### SELECTED PASSAGE:
Recycling has long been acknowledged as a way to conserve our Earth’s natural resources and help keep the environment healthy. Putting plastics, papers, and cardboard into the recycling container gives many the feelings that they are doing their part. Many, however, don’t know where their recycled goods go after they are hauled away and the dangerous working conditions that recycling centers often have.
A Dirty and Dangerous Process
Recycling isn’t easy or pretty. The process of recycling involves heavy machinery such as semi trucks, forklifts, grinders, shredders, and cranes and often requires employees to handle the majority of the materials that come through.
It isn’t just bottles and papers being broken down either. Large items like cars are often melted back into metal scraps to be used again. Breaking down cars is an extremely risky process as one man’s family recently discovered.
Their family member was working at a local recycling center. Other employees around him were using a crane to push the cars onto a spike so that leftover gasoline could be drained into a trough. Once the gasoline was removed, the crane would move the car to a new location – dripping gasoline the entire way.
The worker was assigned to use a loader to scrap extra metal pieces out of the way. As he was scraping, the gasoline that had been dripping ignited, engulfing him in flames. Sadly, he did not survive.
This man isn’t alone. Every day, recycling center workers are injured due to:
The materials being recycled aren’t always packaged appropriately or in one piece. Glass, metal, and plastic can all cause deep lacerations. Often, these materials are also very dirty which can lead to a serious infection in the cut.
Lack of instruction and training, simple mistakes, and defects in heavy machinery can lead to serious accidents, leaving workers with crush injuries, amputations, spinal injuries, and traumatic brain injury.
Many recycled materials are first crushed and then melted down. If a worker’s skin comes into contact with either the melted substance or the tools creating the necessary heat, second, third, and sometimes even fourth-degree burns may occur. Burns take weeks, months, and sometimes years to heal fully and often the victim experiences setbacks due to infection.

### TASKS TO CARRY OUT:
a - Check each statement against the recycling safety article: (i) the worker who died was running the crane; (ii) cars can be melted back into metal scraps to be used again; (iii) burns always heal within a few weeks. Answer yes or no for each, and quote the words from the article that decide it.
b - Pick up the recycling safety article after its last sentence and keep writing it.

### LISTED RECORDS:
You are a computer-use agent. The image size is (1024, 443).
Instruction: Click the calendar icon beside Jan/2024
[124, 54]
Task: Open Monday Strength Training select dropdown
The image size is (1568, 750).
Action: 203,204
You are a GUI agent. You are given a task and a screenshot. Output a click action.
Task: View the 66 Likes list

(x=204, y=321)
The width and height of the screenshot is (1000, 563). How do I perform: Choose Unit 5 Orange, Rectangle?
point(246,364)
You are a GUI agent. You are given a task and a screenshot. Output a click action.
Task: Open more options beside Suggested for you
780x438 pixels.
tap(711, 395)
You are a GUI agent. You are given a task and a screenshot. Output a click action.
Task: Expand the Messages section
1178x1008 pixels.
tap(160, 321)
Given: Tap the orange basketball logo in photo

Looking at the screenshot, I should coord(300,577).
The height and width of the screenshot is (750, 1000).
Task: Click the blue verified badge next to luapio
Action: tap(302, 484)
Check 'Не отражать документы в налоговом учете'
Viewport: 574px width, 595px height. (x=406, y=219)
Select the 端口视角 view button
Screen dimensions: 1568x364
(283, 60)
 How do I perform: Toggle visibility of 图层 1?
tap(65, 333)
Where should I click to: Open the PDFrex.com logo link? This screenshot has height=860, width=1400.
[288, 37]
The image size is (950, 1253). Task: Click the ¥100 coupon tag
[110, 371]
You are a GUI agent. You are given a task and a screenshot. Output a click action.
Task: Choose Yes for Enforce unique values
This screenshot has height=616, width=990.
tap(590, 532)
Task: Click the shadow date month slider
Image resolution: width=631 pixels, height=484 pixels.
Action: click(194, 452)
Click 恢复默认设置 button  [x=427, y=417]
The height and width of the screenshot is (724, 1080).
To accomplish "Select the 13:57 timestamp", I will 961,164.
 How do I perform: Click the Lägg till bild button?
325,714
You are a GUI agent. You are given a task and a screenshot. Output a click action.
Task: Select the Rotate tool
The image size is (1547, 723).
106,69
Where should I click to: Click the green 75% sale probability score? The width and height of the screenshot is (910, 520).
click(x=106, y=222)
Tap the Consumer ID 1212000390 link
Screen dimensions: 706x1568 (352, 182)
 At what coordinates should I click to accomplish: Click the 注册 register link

### ANSWERS BELOW:
a -
(i) No: "The worker was assigned to use a loader to scrap extra metal pieces out of the way."
(ii) Yes: "Large items like cars are often melted back into metal scraps to be used again."
(iii) No: "Burns take weeks, months, and sometimes years to heal fully"

b -
Carcinogens and other toxins can easily impact a worker’s eyes, skin, and lungs.
Materials are often loosely piled in large mounds, which, if disturbed, can cause a small avalanche or send a few pieces plummeting to the ground below.
What Can Injured Recycling Workers Do?
Whenever someone is injured on the job they have the option of filing a workers’ compensation claim. Workers’ compensation insurance can provide injured employees with payments for their medical expenses, as well as a fraction of their lost wages. Unfortunately, a large percentage of workers’ comp claims are denied and victims frequently find that they need to consult an attorney in order to get what they need.
Additionally, in many cases, it may be possible to file a third-party personal injury lawsuit. While filing a workers’ comp claim prevents the injured employee from suing their employer, it does not prevent them from filing a lawsuit against a third party whose negligence resulted in their injuries.
For example, if someone is injured in an accident involving a crane and an investigation reveals that the crane has a defect, it may be possible to file a lawsuit against the manufacturer of the crane and the manufacturer of the defective part. By doing so, the injured employee can obtain additional compensation for any medical expenses not covered by the workers’ comp, lost earnings, physical pain and suffering, and, in some cases, emotional trauma.